Abstract

This article probes the extent to which selected male characters in Bram Stoker's Dracula ([1897] 1998. Oxford: Oxford University Press) undergo a slippage in gender and become metaphorically feminized under conditions of architectural confinement. Strikingly, in Dracula, Stoker subverts the conventional Gothic ploy of feminine imprisonment and, rather, explores the notion of masculine captivity within enclosing spaces.This is evident when Renfield, Jonathan Harker and Count Dracula are respectively confined within the asylum, Castle Dracula and the hospital, and the coffin. Under these spatial conditions, the male characters’ body spaces are altered and become connected with the social constructs ascribed to and superimposed upon the female body. These mutating body spaces will be scrutinized through a deployment of Judith Butler's theory of gender performance, which posits that gender is merely a repeated performance of socially fashioned norms ([1990] 1999. Gender Trouble: Feminism and the Subversion of Identity. New York: Routledge).

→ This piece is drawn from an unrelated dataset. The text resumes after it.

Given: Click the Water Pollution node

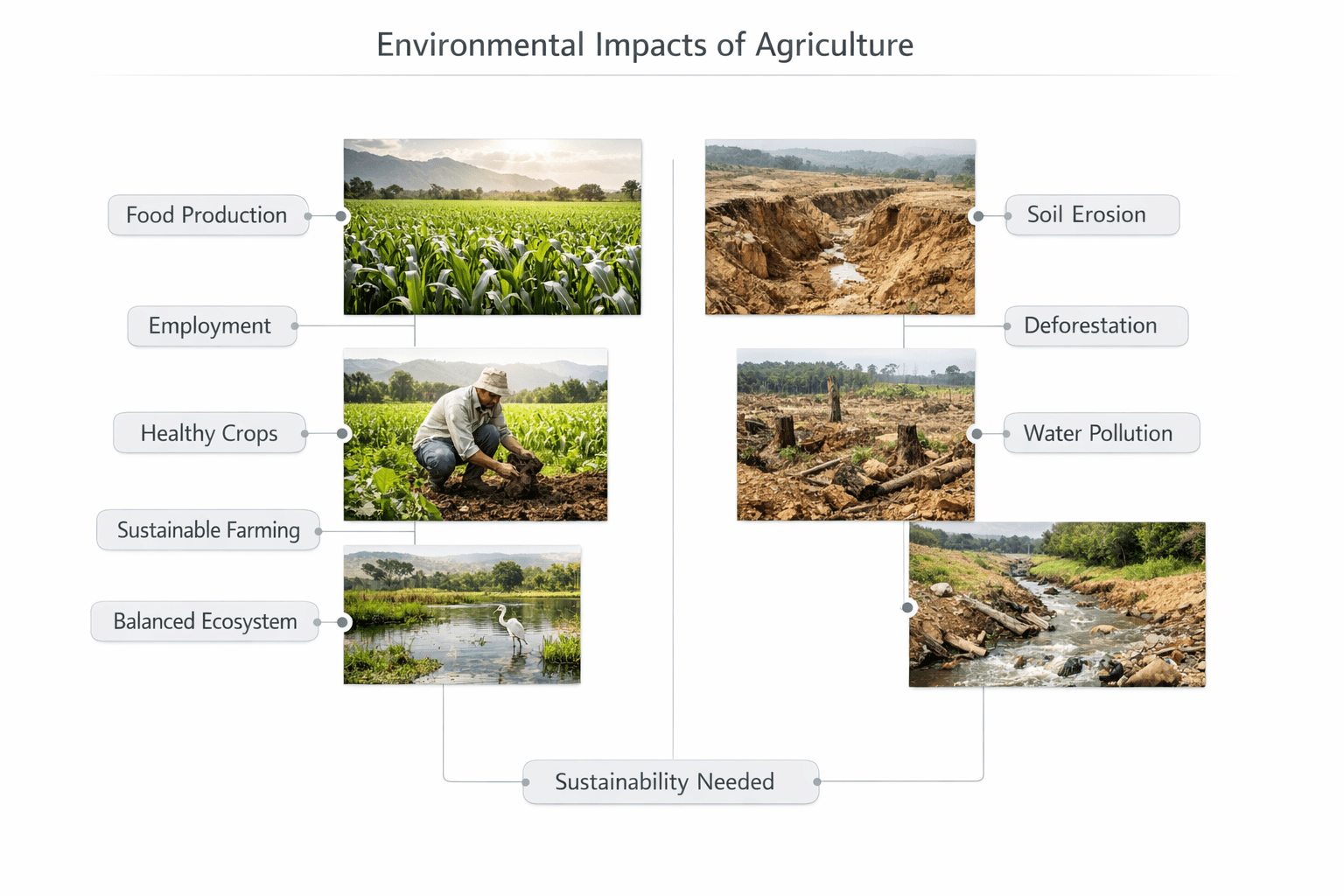Looking at the screenshot, I should (x=1102, y=433).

The objective is to indicate the extent to which the novel's apparent investigation of male gender fluidity within spatial confinement appears to offer confirmation of Butler's assertion regarding gender's performative nature.The purpose of this article is not to posit that space dictates gender performance in the novel, but rather that enclosing architectural spaces seem to facilitate Stoker's male characters in their adoption of qualities traditionally associated with femininity.